Abstract

Cardiac index (CI) and pulmonary blood volume index (PVBI) were measured by quantitative radiocardiographic studies using radioactive 113mindium and a scintillation probe in 37 patients with confirmed major pulmonary thromboembolism. The mean PBVI was 185 +/- 11 ml/sq m (SE) and was significantly less than normal (310 +/- 5 ml/sq m [SE]; P less than 0.001). Six patients with major pulmonary thromboembilism had a PBVI within the normal range (262 to 358 ml/sq m; mean +/- 2 SD), and the mean pulmonary vascular occlusion was 21 percent in these patients. Eighteen patients (49 percent) died, and the most significant correlate of mortality was CI, which was depressed (less than 2.7 L/min/sq m) in all but two. Twenty-three serial determinations of pulmonary blood volume (PBV) ranging from 1 to 18 days after the initial study showed a mean increase in PBV of 27 ml/day in ten survivors.

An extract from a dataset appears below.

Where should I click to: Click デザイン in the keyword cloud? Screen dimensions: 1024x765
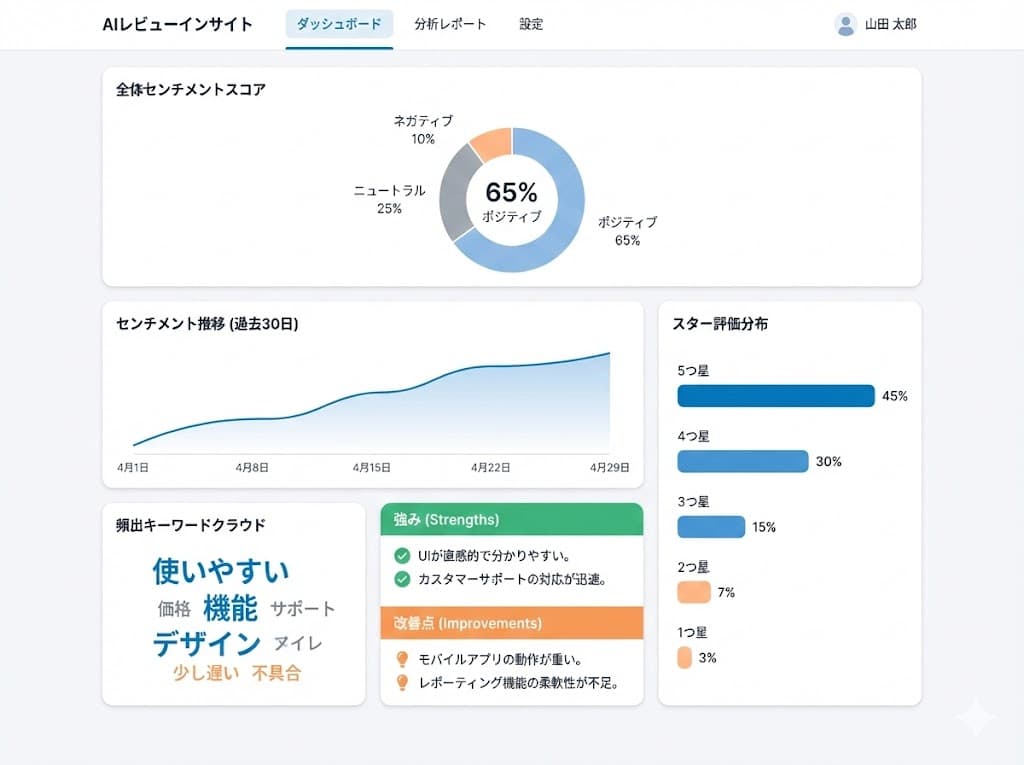point(205,644)
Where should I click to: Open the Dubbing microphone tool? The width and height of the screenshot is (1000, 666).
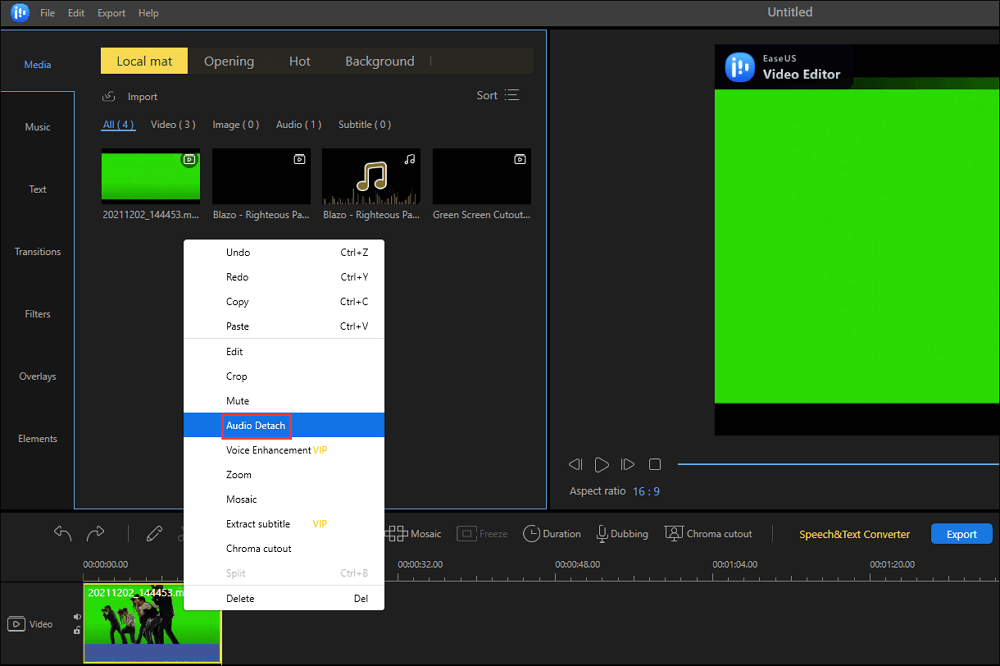tap(621, 534)
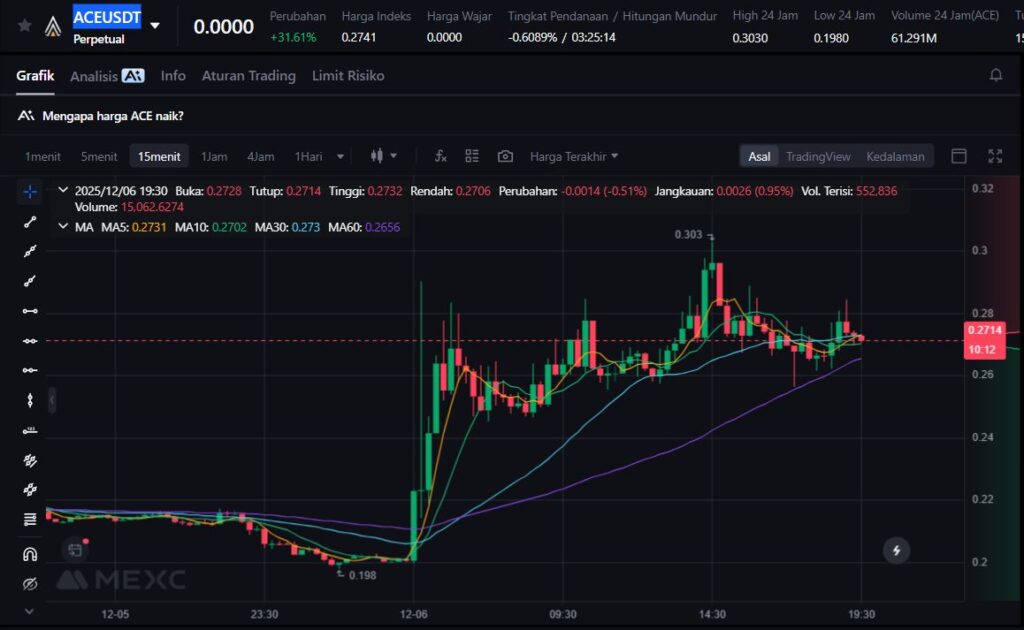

Quantitative radiocardiographic studies provide a means of diagnosing major pulmonary thromboembolism by measuring decreases in PBVI; it can assess the magnitude of major pulmonary thromboembolism and can assess CI and, thereby, predict risk of mortality; and it provides a means of following the resolution rate of major pulmonary thromboembolism.